Microsoft 365 encounters problems when indexing a percentage of items in a tenant for reasons like an unsupported format, their size, or an error occurs during indexing. For instance, indexing can only process Excel attachments if they are under 4 MB (this page says that the first 4 MB is indexed but the remainder is not), while indexable attachments for other file types can be up to 150 MB. And some files, like graphic and audio files, have metadata (document or email properties such as subject, creation date, author, etc.) but no indexable content. In the fun fact category, the maximum body size of an item in the index is 67 million characters (including up to 250 attachments).
Items which the indexer cannot fully process are referred to as partially indexed (their metadata is indexed, but their content is partially or not indexed). Content search results report these as unindexed items. For example, the search in Figure 1 shows that 3,928 items were found in a search returning 1,462,570 items, or around 0.27%.
Even if their content can’t be indexed, content searches do return partially indexed items if matches occur against their metadata. You can export the partially indexed items found by a content search to perform further analysis to determine if they are of interest to an investigation. Sometimes human beings can make more sense of unindexed items than computers can.
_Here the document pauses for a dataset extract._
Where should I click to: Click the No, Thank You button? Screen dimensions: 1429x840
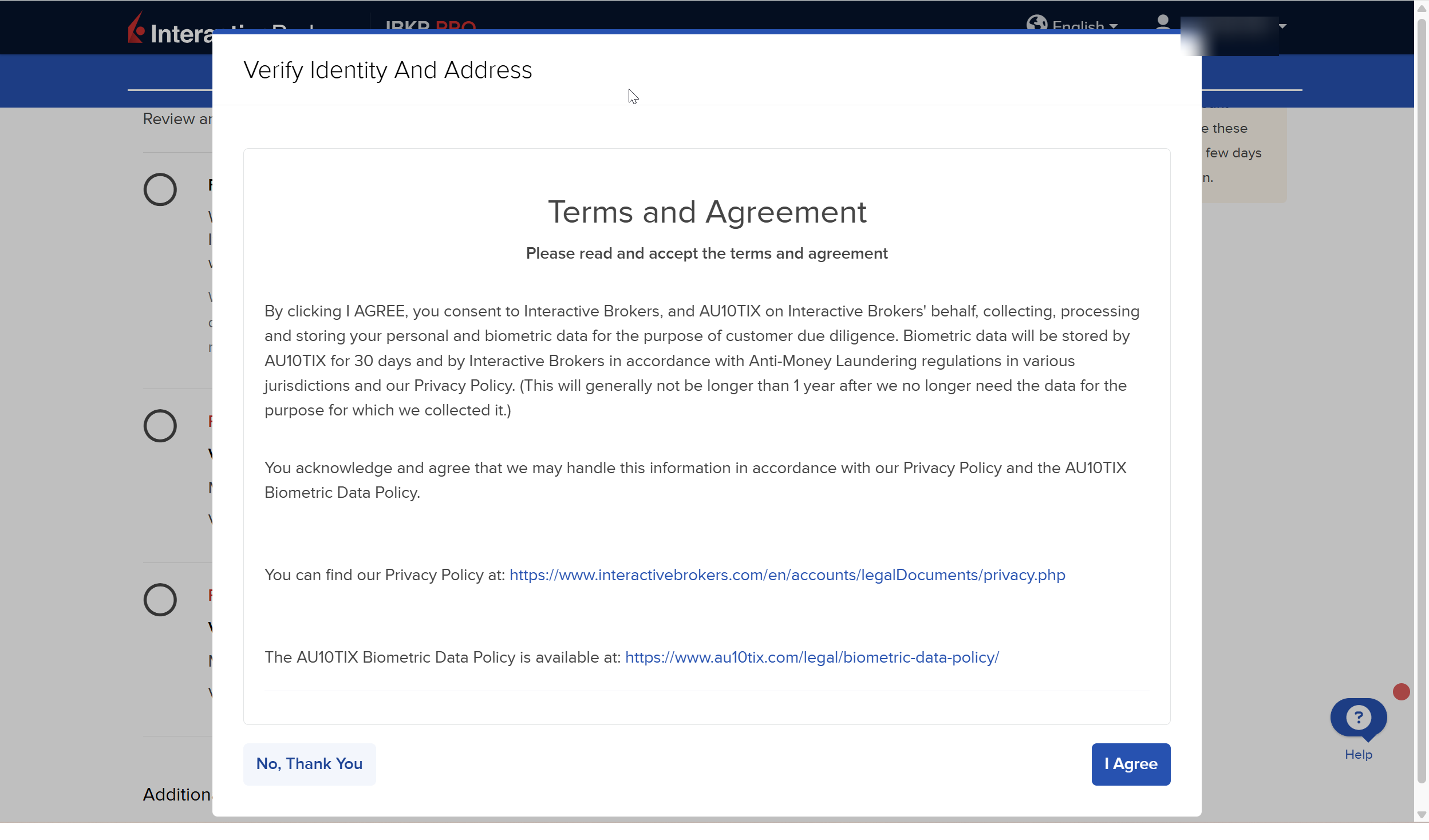click(309, 764)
Analyzing Partially Indexed Items with PowerShell
The article about investigating the number and type of partially indexed Exchange Online items in a tenant includes a PowerShell script (PartiallyIndexedItems.ps1), which performs a content search for all items in all Exchange Online mailboxes (including user, group, and shared mailboxes). The output of the script is some summary data about the number and size of mailbox items and the ratio of partially indexed items. As you can see, the script reported 0.27% of items in my tenant are partially indexed (also the data reported in Figure 1). In terms of file size, the ratio is higher at 2.51%, which implies that most of the items are attachments.
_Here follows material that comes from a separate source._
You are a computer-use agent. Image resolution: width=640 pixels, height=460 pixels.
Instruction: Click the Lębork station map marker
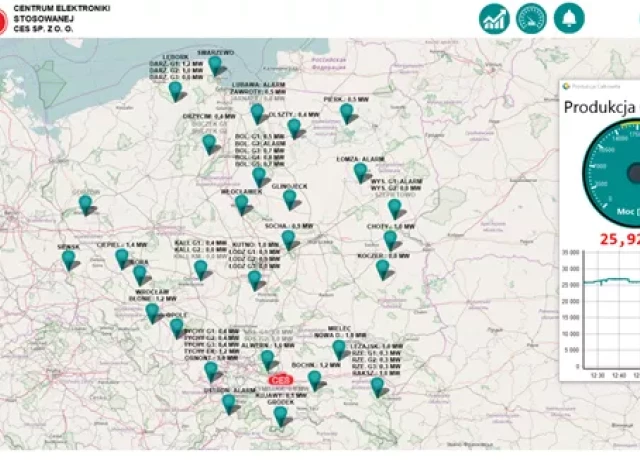176,91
===== Partially indexed items ===== Total Ratio Count 1,462,570 0.27% Size(GB) 95.35 2.51%
The next step is to report the reasons why items are partially indexed and the file type of those items. The script generates output like this:
===== Reasons for partially indexed items ===== attachmentrms => 25 parserencrypted encoffmetro => 24 pdf => 5 xls => 4 zip => 2 parsererror doc => 7 docm => 1 docx => 32 encoffmetro => 8 gzip => 37 json => 1 pdf => 168 png => 2 pptx => 11 xml => 5 zip => 1 retrieverrms => 1797
Generating More Readable Output
I amended the script to produce more readable data that also can be exported to a CSV file (see below). The error text used here is my explanation of what caused partial indexing. As you can see, most of the issues are caused by messages protected by Office 365 Message Encryption (OME) or sensitivity labels, graphic files, and zipped files.
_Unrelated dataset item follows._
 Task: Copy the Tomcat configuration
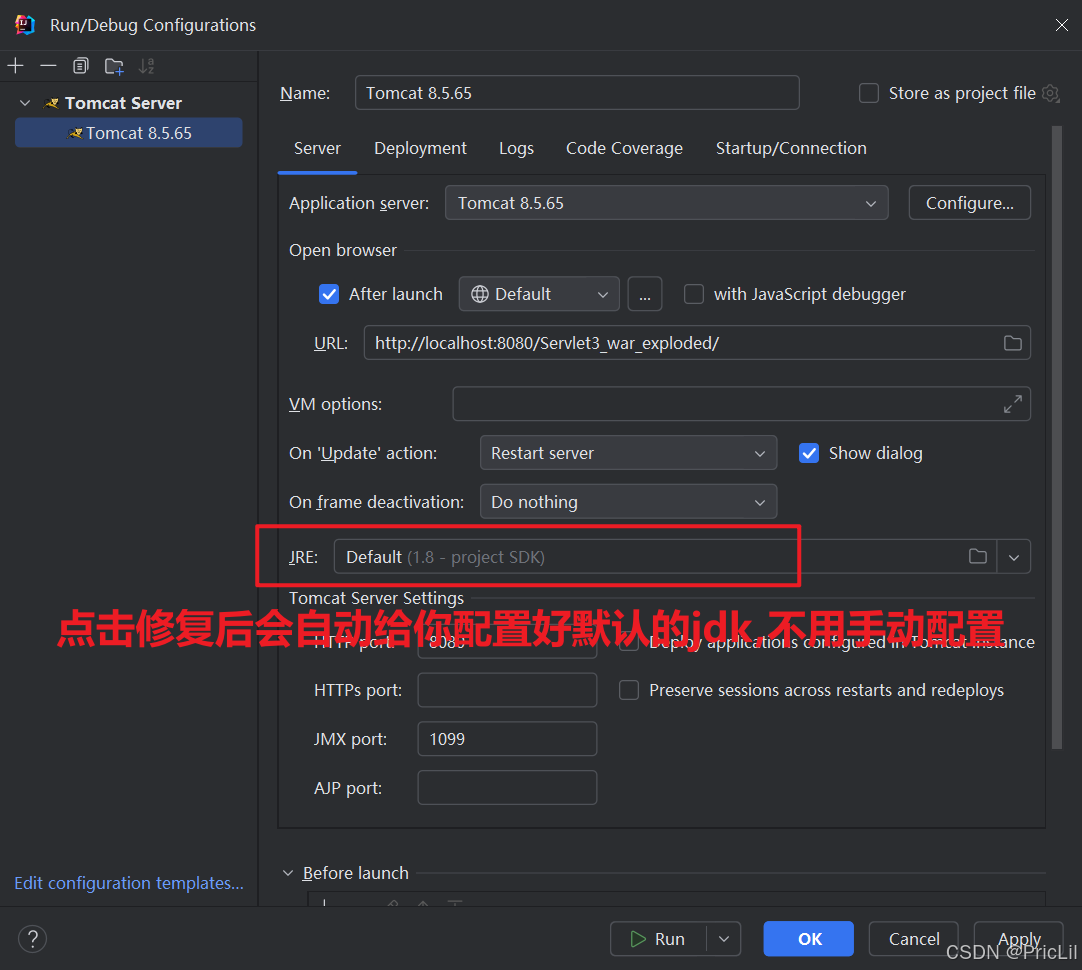coord(80,65)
FileType Count ErrorText -------- ----- --------- 1797 Rights Management Encrypted Item PNG graphic file 966 Parser encountered unsupported format Unknown/no format 529 Parser encountered unknown format GZIP file 320 Parser encountered unsupported format PDF file 168 Parser encountered an error Password protected PowerPoint PPTX 90 Parser encountered unsupported format GZIP file 37 Parser encountered an error Bitmap graphic file 34 Parser encountered unsupported format Word (DOCX) document 32 Parser encountered an error 25 Rights Management Encrypted Attachment Password protected PowerPoint PPTX 24 Parser couldn't decrypt item PDF file 20 Parser encountered malformed item ZIP file 17 Parser error on output size
You can download a copy of the modified script from GitHub.
SharePoint Online and OneDrive for Business also have partially indexed items but seem to be less prone to the problem than Exchange Online is. This is due to the higher volume of individual items flowing through email and the wide spectrum of attachments accompanying messages.
Understanding the data which exists inside an Office 365 tenant is obviously a good thing to do. The script throws some insight into the complexities of indexing for high volumes of items of different types and might explain why searches don’t always return what you might expect.